The Committee on the Elimination of Racial Discrimination (CERD) reviewed Chile this past month during its 83rd session as part of the routine cycle of country reports. The group of experts looked at the treatment of ethnic minorities such as the Afro-Chilean population and the Roma community, as well as its indigenous peoples. 

After hearing from a wide array of NGOs and studying documents submitted by the government, the committee published a set of observations and recommendations for Chile.

Although the final report recognized progress on the issue of racial discrimination in the country via various new or improved laws such as the anti-discrimination law, the criminalization of migrant trafficking and the creation of the National Institute for Human Rights (INDH), it focused far more heavily on ongoing concerns and pressing issues that Chile must deal with.

Among the 12 recommendations laid out in the report were calls to improve the capabilities of the INDH, to streamline the census and other national statistics with an eye to minority self-identification, to revise the legal definitions of discrimination and the penalties for it and to increase the presence of indigenous languages in schools.

The CERD also took a stand when it comes to ancestral lands and the controversial use of the anti-terrorism law against the indigenous Mapuche people. This issue is a central part of the continued hostilities in the Araucanía Region marked by arson and violent clashes between police and indigenous protesters. 

“The Committee is concerned that the National Indigenous Commission’s (CONADI) mechanism of public competition for the return of lands prevents many members of indigenous peoples access to their ancestral lands,” the report said.

“In addition, the Committee notes with concern that representatives for the indigenous peoples regret that land handed over in exchange for ancestral lands, even in nearby areas, have often proved unprofitable and difficult to take advantage of and that they do not come within a comprehensive strategy of restoration of rights,” it added.
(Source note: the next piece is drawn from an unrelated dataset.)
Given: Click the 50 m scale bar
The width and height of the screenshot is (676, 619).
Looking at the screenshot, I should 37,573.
Its recommendations were similar to Emmerson’s. They call on Chile to speed up the repatriation process and to genuinely honor the agreements made between the indigenous community and the national government.

The criticisms of the anti-terrorism legislation also mirrored the earlier critique, raising concerns over the disproportionate use of the law against Mapuche individuals in cases involving “acts that occurred in the context of claims for their rights, including over their ancestral lands,” and “the improper and excessive use of force against members of Mapuche communities, including children, women and elderly.” It also brought up the issue of impunity for local authorities involved in the violent clashes between police and protesters.
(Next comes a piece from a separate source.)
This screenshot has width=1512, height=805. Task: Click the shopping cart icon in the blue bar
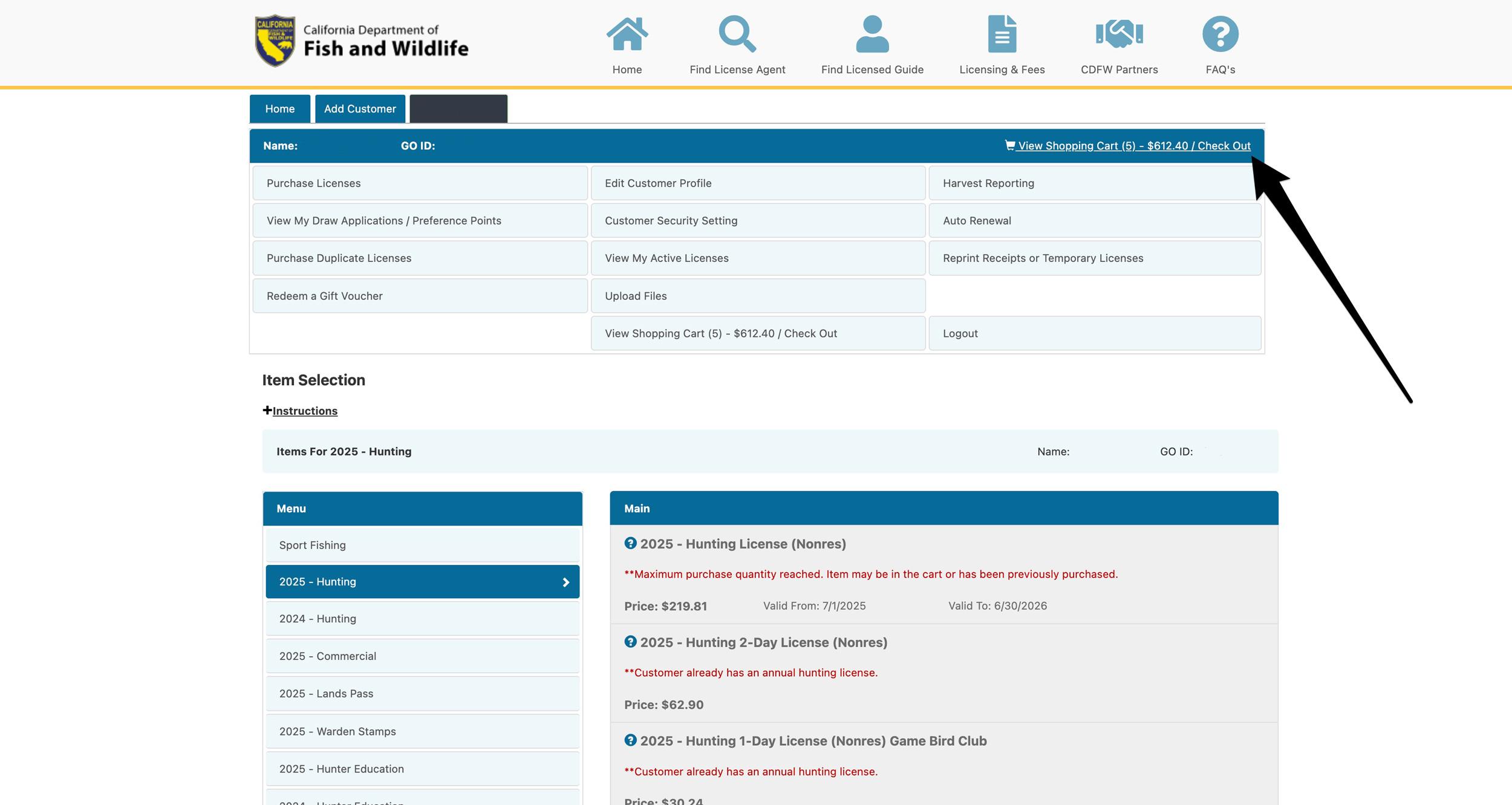pos(1010,145)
Chile was once again called on to stop using the anti-terrorism law against Mapuche land-protestors and to reevaluate the law and its overall application. The CERD also recommended that the government investigate cases of abuse of the law brought by indigenous groups, particularly the Mapuche and the Rapa Nui of Easter Island. 

When this recommendation was made in July by Emmerson, Chile’s Interior Minister Andrés Chadwick was quick to defend the country’s anti-terrorism legislation and its use in the southern regions against the Mapuche. He reiterated that it was approved by Congress and that the country faces a very real terrorist problem.